» **ASSIGNMENT**:
Go to the line holding "Send a message via 私信 button" in the data below. Return it and each line after it through the last, exactly, and skip the pictures.

» **AVAILABLE DATA**:

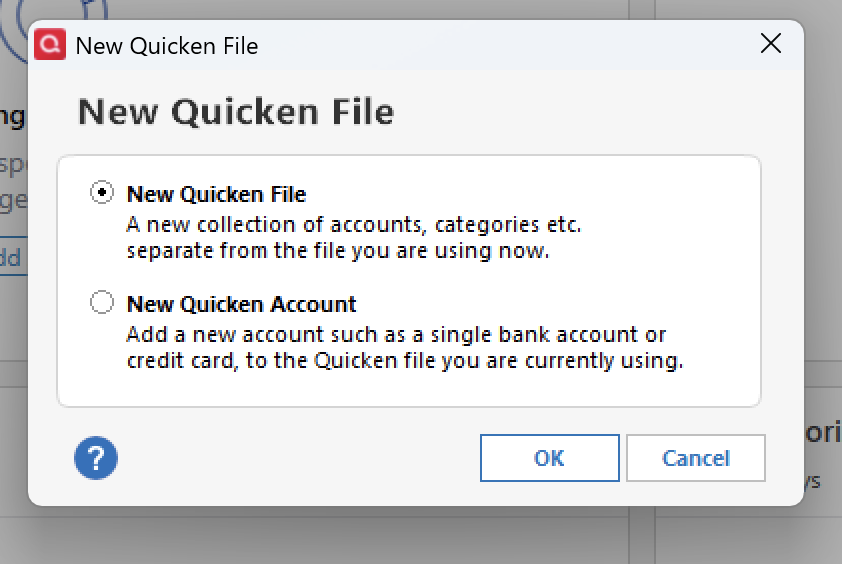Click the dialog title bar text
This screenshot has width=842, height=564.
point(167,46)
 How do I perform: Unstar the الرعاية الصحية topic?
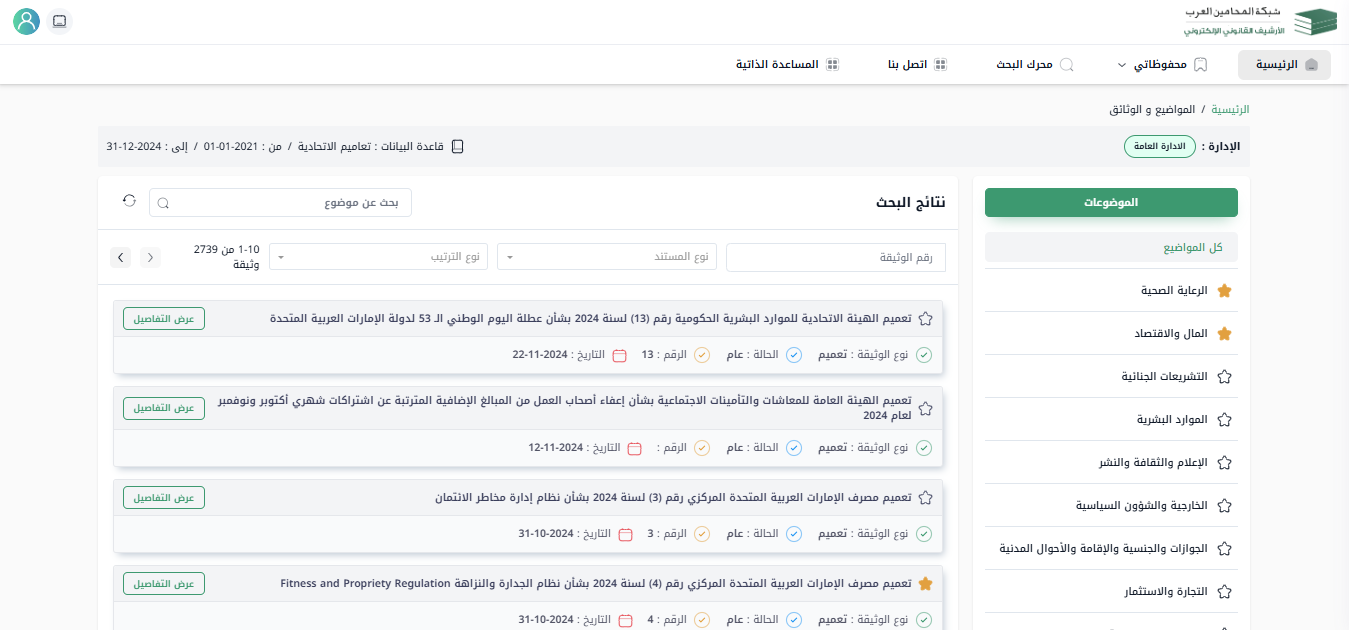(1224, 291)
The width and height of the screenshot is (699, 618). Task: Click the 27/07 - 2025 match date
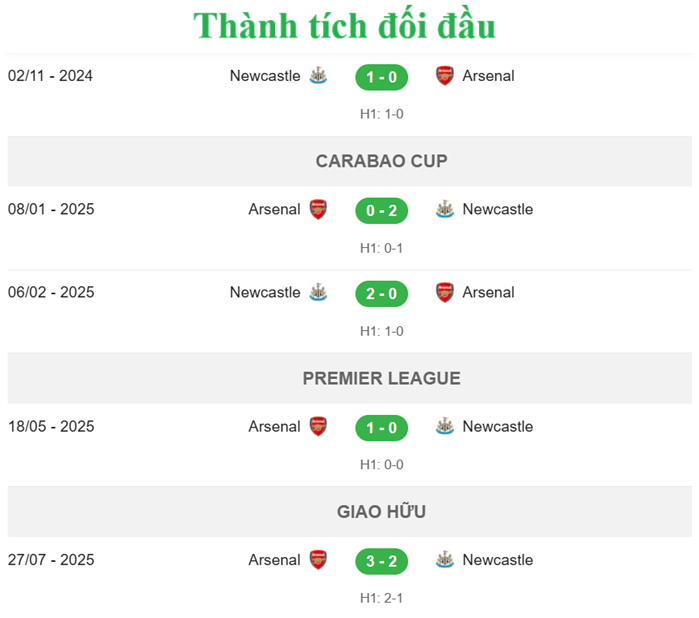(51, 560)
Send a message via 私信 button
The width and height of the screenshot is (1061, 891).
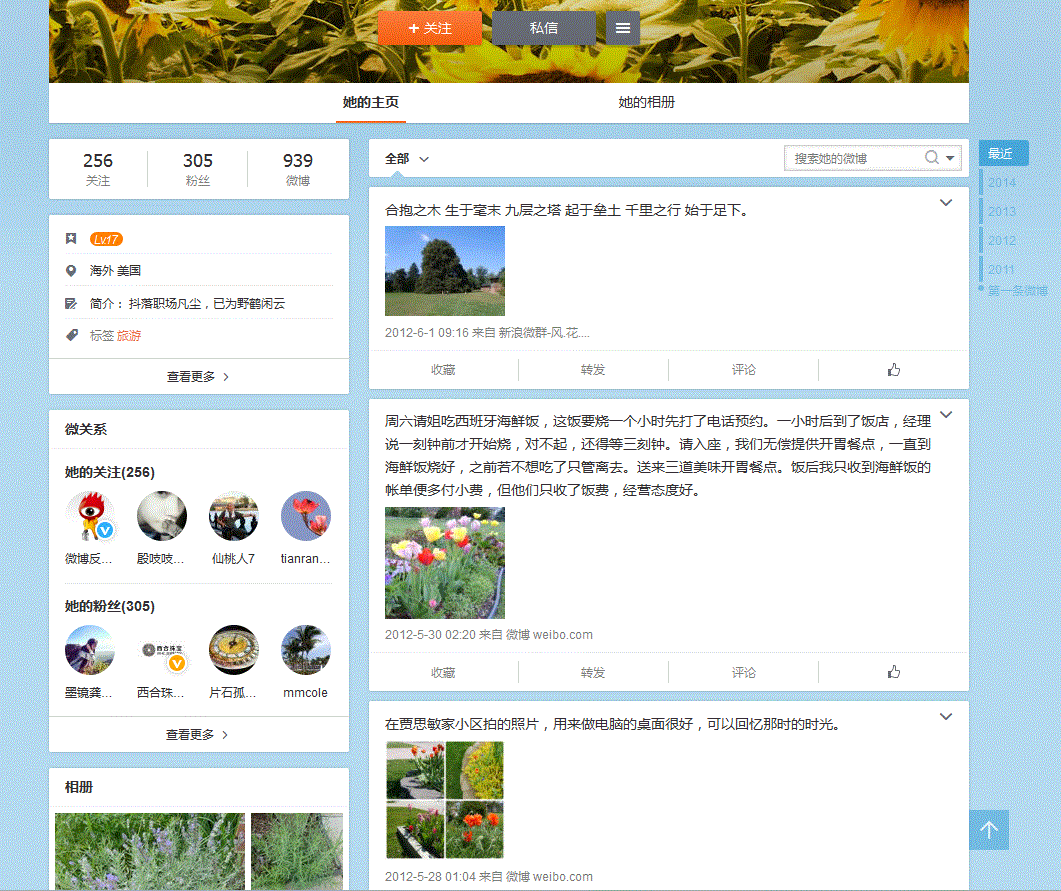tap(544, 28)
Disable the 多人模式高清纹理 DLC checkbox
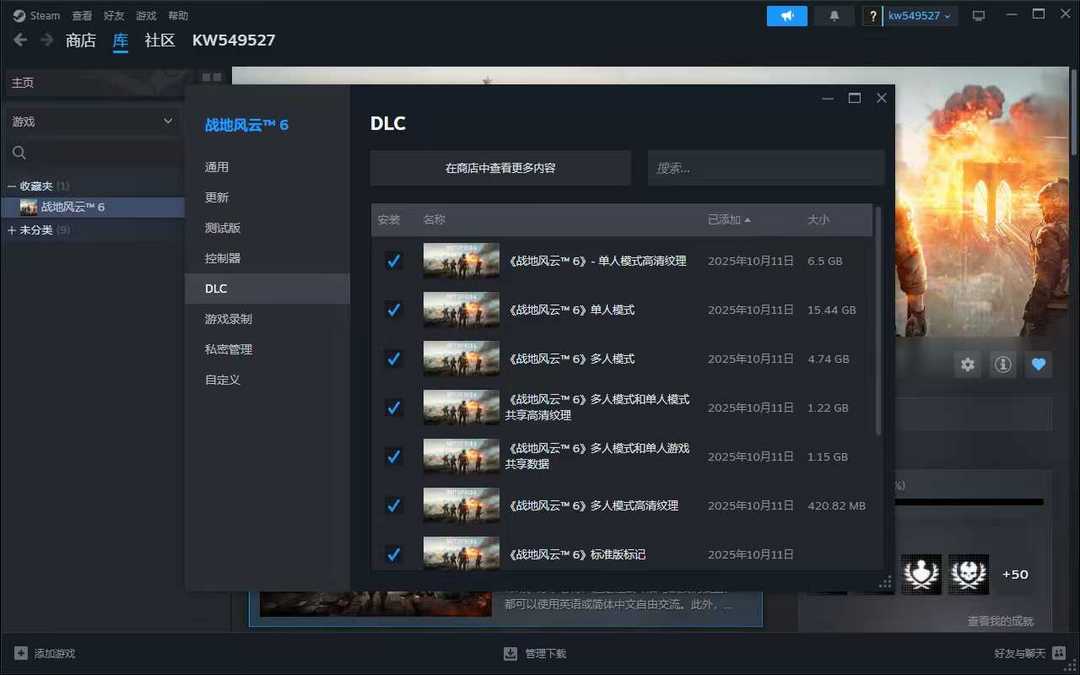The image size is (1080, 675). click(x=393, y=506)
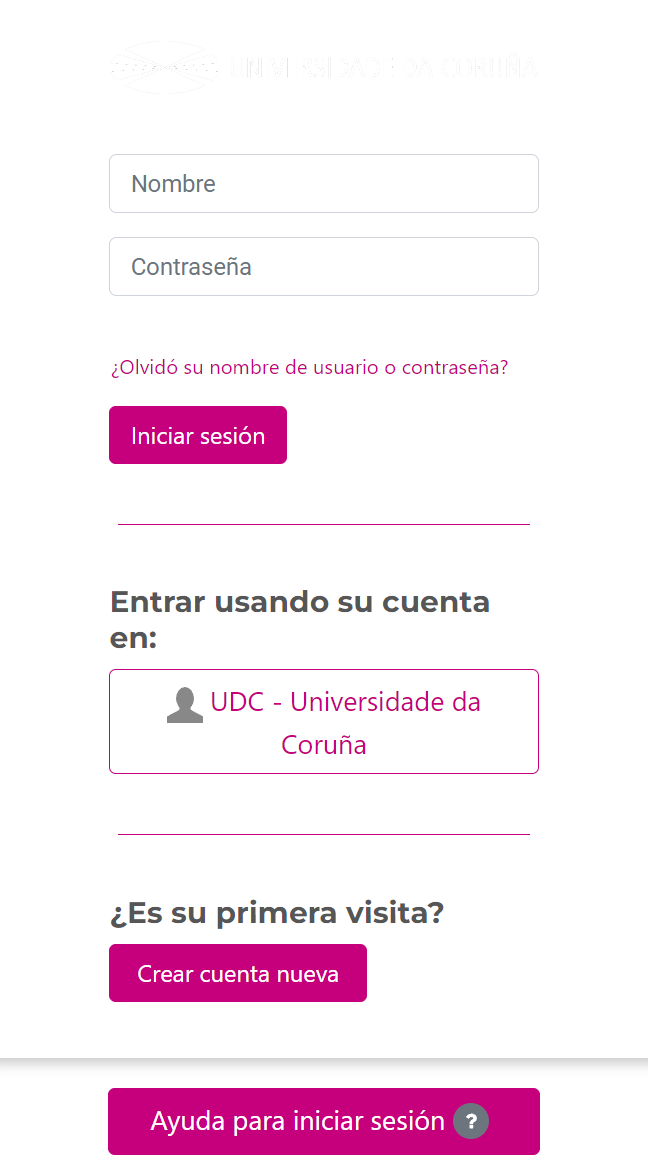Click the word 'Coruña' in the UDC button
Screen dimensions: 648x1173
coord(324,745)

» **WRITTEN ANSWER**:
Send a message via 私信 button
The width and height of the screenshot is (1061, 891).
tap(544, 28)
Disable the 多人模式高清纹理 DLC checkbox
The image size is (1080, 675). click(x=393, y=506)
Click the word 'Coruña' in the UDC button
Screen dimensions: 648x1173
coord(324,745)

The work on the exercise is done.